What The Years Bring
My friend read Shakespeare’s Hamlet when he was an 18 year-old high school senior. Over the decades he has returned to the story every ten years: at 28, 38, 48, and yes, now at 58. He reports to me that the play is radically different with each reading. The words have not changed, the reader has.
If this fresh experience is true for one who reads, I began to wonder about the one who writes. What we write in our youth may bear no relation to what we think and write in our old age. Which brings me to David, who wrote so many of the Psalms. David, the shepherd boy who became the prophesied hope of Israel, who was then chased by a madman king, then himself became the great king of God’s people. As David aged he became the husband of several wives, the father of many children, and finally an old king—a man with scores to settle. David was, in effect, more than one man: his years and experiences shaped him even as God’s favor and anointing pushed him forward.
When I read David’s psalms I’m left to decide which David wrote what Psalm. Sometimes the introduction of a Psalm tells us plainly, as in Psalm 18 (he was running for his life). But most often we are simply given the words, “A Psalm of David.” We are left to imagine when each Psalm was written and under what circumstances.
Here is an exercise in spiritual imagination: take David’s most famous Psalm—number 23—and imagine it from the mouth of young David, the shepherd boy.
Then read it again, this time hearing the words of a young man on the run for his life against the murderous rage of the insane King Saul.
Or yet again as the newly crowned king of all Israel.
Or (finally) yet again as the dying king who has witnessed the death of his own children and the infighting among those who want to succeed him to the throne.
Or, in a darker vein, take any of the Psalms where David cries out for God’s justice and rescue, or even for God to take vengeance on David’s enemies: the kind of Psalms C.S. Lewis says could only be written by “ferocious, self-pitying, barbaric men.” (As just one example take a quick look at Psalm 28). As I read these Psalms I imagine a very young David, someone unaware of the events he will face in the decades to come. In the passing years David will discover he himself is capable of lust, adultery, intrigue, murder, and pride. It's a cautionary tale of self-righteousness. Or perhaps not. Perhaps it is a comforting notion that even someone “after God’s own heart” can feel and think such thoughts. Or more simply still, that David was human, no different from you or me. We do not know what the years will bring, or what the events of life will surface in our own feelings and actions.

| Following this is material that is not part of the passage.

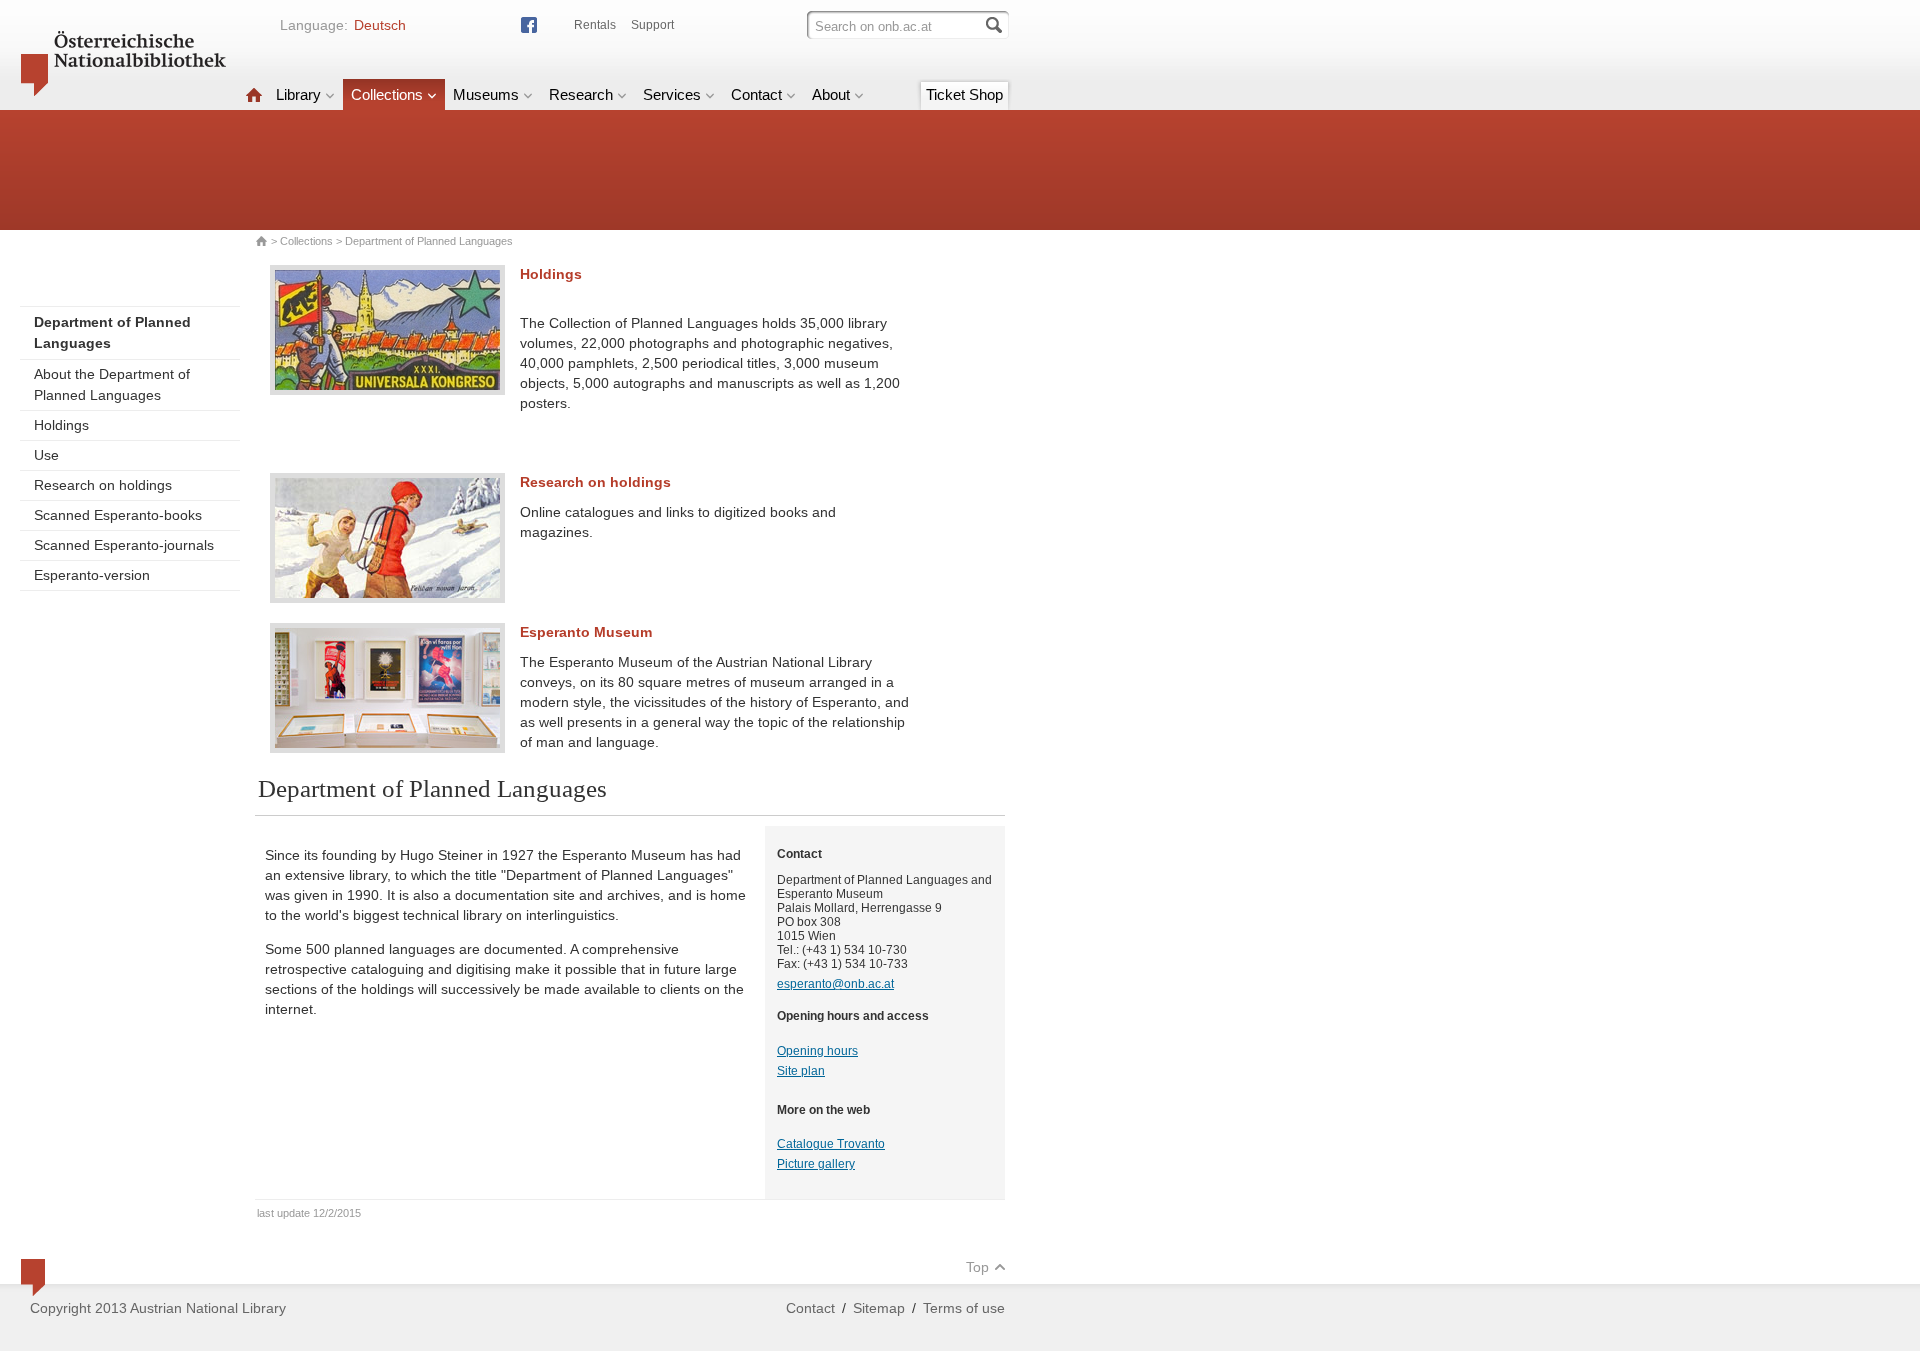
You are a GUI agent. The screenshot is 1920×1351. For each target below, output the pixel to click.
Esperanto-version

This exercise can lead us to greater insight, and what’s more, it can lead us to greater humility. The kind of grace which could seal our lips when we are tempted to criticize others because we are so convinced of the rightness of our cause, never realizing that even when we are on the “right side” of an issue, God looks at our hearts and actions far more than our opinions.
Will we be like young David, who rails and demands divine action (or worse, human action) or will we become the kind of person who enters each day with humility, recognizing the fact that our future holds experiences—and attitudes—for which we are not yet prepared?